Why Modi govt should stick to its agenda

June 17, 2014 12:13 IST

Image: The new government will have to revive the economy.
Photographs: Reuters Andy Mukherjee

Many large Indian businesses are still shedding assets to pay down debt. A buoyant stock market has given them the opportunity to raise equity to mend their balance sheets. 

The slack in the global economy will test the new prime minister's resolve.
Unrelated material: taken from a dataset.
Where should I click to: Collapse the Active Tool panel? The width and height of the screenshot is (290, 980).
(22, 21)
Narendra Modi's government has pledged to fix the country's broken investment cycle.

But world growth is too weak for an ambitious revival, and a recovery funded with still-cheap money could be short-lived.
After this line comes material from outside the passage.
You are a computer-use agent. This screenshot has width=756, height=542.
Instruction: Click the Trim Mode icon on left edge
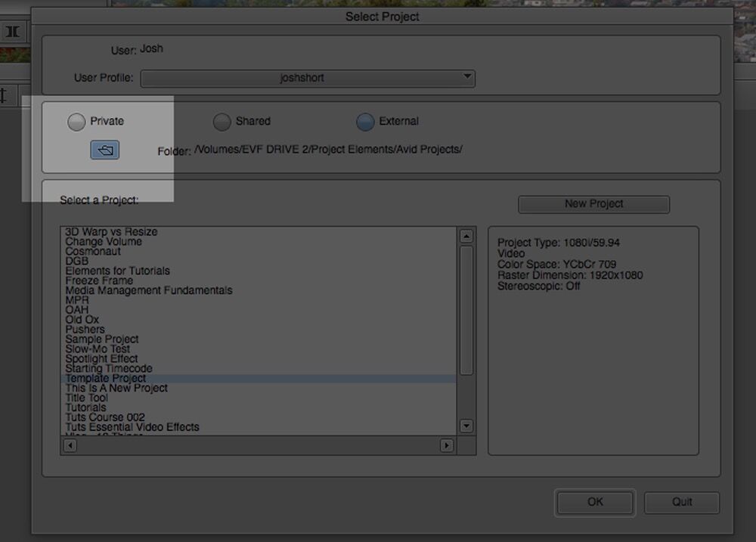12,33
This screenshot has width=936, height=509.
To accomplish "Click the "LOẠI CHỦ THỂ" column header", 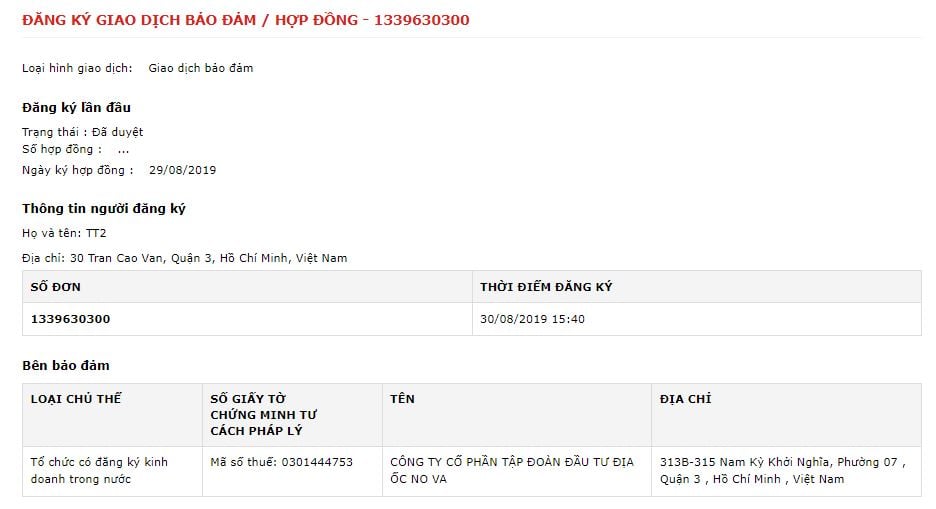I will [x=76, y=398].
It will be far better to act as a patient reformer.

Domestic demand is the mainstay of the Indian economy.

Yet the growth of capital formation in the country is linked tightly to world output.

The last big investment cycle offers a good example. Adjusted for inflation, the average growth of annual investment in factories, stores and other fixed capital reached 23 per cent in the year ended March 2008, from just six per cent in 2001.

Strong world gross domestic product (GDP) growth, which picked up from 1.6 per cent in 2001 to four per cent in 2006 and 2007, abetted the upswing.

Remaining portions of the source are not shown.